A curious myth pervades much of their modes of thought, that being that in the distant future the earth will rise to meet the stars, and that they will be gifted the cosmos. Most believe this to be a glacially slow process, and are content that their furthest descendants will one day witness the event. This implies that they are at least peripherally aware of the piling effect of the snow on their planet, but that instead of despairing at it they have come to perceive the phenomenon as ultimately beneficial. A strange inversion of the popular ‘afterlife’ creed, this model of being positions the stars as the true centre of existence, relegating the current material setting on Liu’Weck to insignificance. The crux of this belief is that the future is alive, while the past is for all intents and purposes already dead, being overridden by whatever happens after it. This philosophy has manifested in tenuous relations between expat and home-dwelling Mesen’Chi, who view each other with a sort of placid contempt. Generally travelling individuals see their cousins as incapable of grasping onto the future, whereas those who have stayed regard their fellows cautiously, apprehensive to subvert their ancient customs. Some worry that their eager brethren might have denied them the future that was always prophesied.

In general the species is possessed of an indescribable urge to climb to great heights, a difficult task for a people of just one limb, who are rewarded handily in standing for completing the feat. This is likely a result of the environmental pressure of the rising snow, once necessitating that they avoid lowland areas, but infiltrating most areas of their philosophy. Spiritual ascetics on the other hand are content merely to skate the great plains, the most severe refusing even to jump such is their assurance that they will one day reach the stars. Every summiting of a new mountain earns an individual the right to adorn their person with a stone talisman of some kind. These are hallowed objects that are becoming exceedingly rare as the snow rises, and each new stone that a tribe comes into possession of is cause for celebration. The most renowned groups are those with the greatest treasuries of stone objects, and individuals bristling with stone totems are deferred to on the basis of their singular strength of will.

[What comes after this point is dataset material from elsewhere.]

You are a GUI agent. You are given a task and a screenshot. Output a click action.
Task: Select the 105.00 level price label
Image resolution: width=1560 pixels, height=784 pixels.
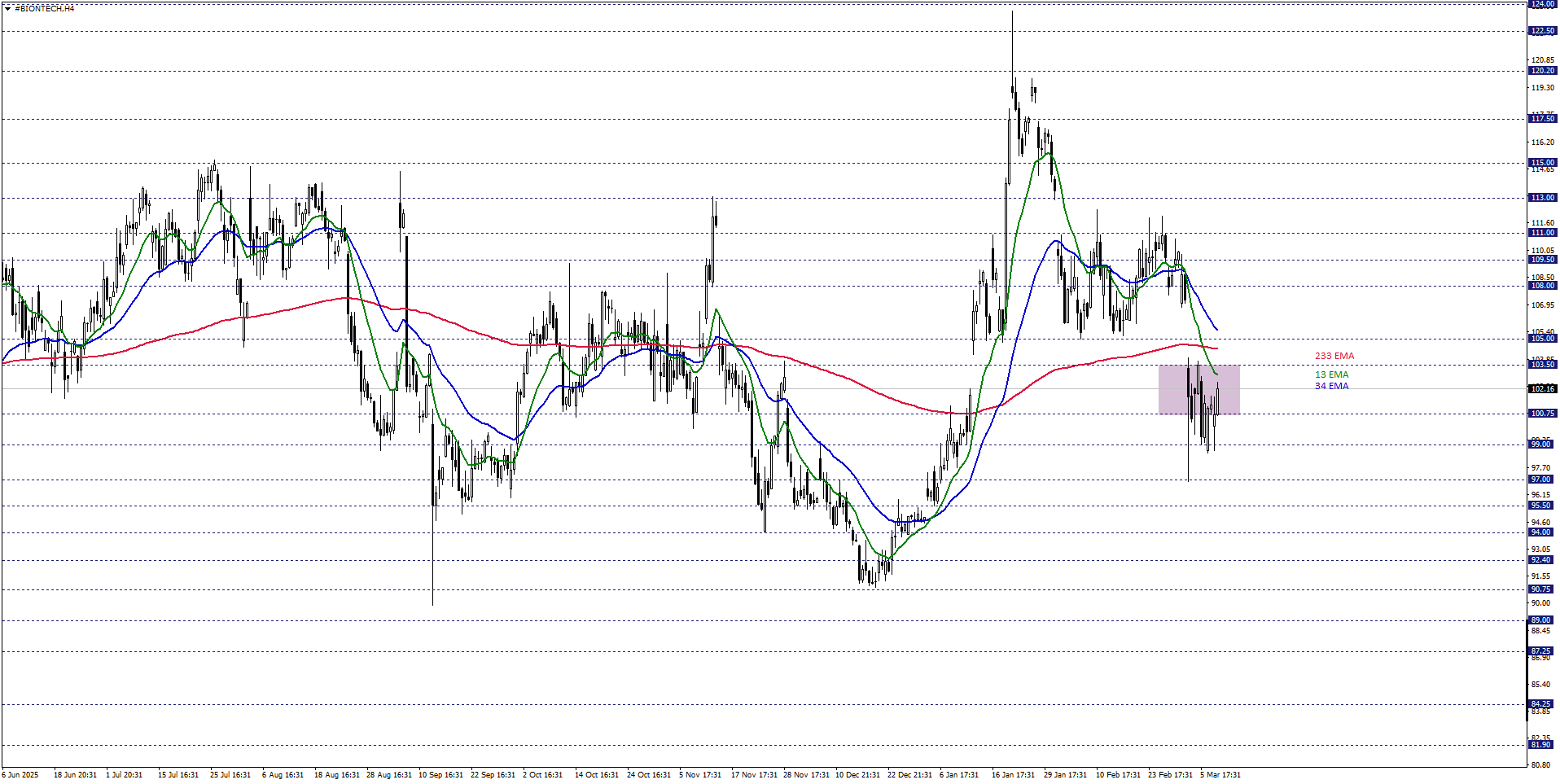tap(1542, 339)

Being mobile, clans transport their goods on the backs of specialised sleds, strung along in caravans and lagging behind the more adventurous members of the cohort.

An individual who finds a new stone is not allowed to keep it, instead apparently being blessed with good fortune of some kind. This figures in the dual mythology of stone against snow that pervades Mesen’Chi mythology. Stones are seen as eager but thoughtless bestowers of their essence, whereas the snows are much more patient patrons who throughout an individual's life will bestow them imperceptibly with the fortunes that they seek. Despite being competing presences in folk-loric tales, the two forces are said to complement one another and it is up to the individual to decide which they resonate with the strongest. Mesen’Chi have long ears that flutter in the arctic wind, and these are often adorned with trinkets of personal significance; beads, bones or shards of blue ice that, having no arms, they could not easily keep on their person otherwise. Simple goggles fashioned from bone are a popular accessory, and are synonymous with speed, being developed to prevent their lidless eyes from being ruptured by a projectile while travelling at extreme velocities. Thought to be planarian, it is possible that their distant ancestors once bored through the snow, accounting for their hermaphroditic nature. With every individual capable of bearing children, it often falls to the more respected partner to raise them. The other parent will figure prominently in the child's life, but it is ultimately the responsibility of the child-bearer, most often of a greater standing in the clan, to ensure their survival.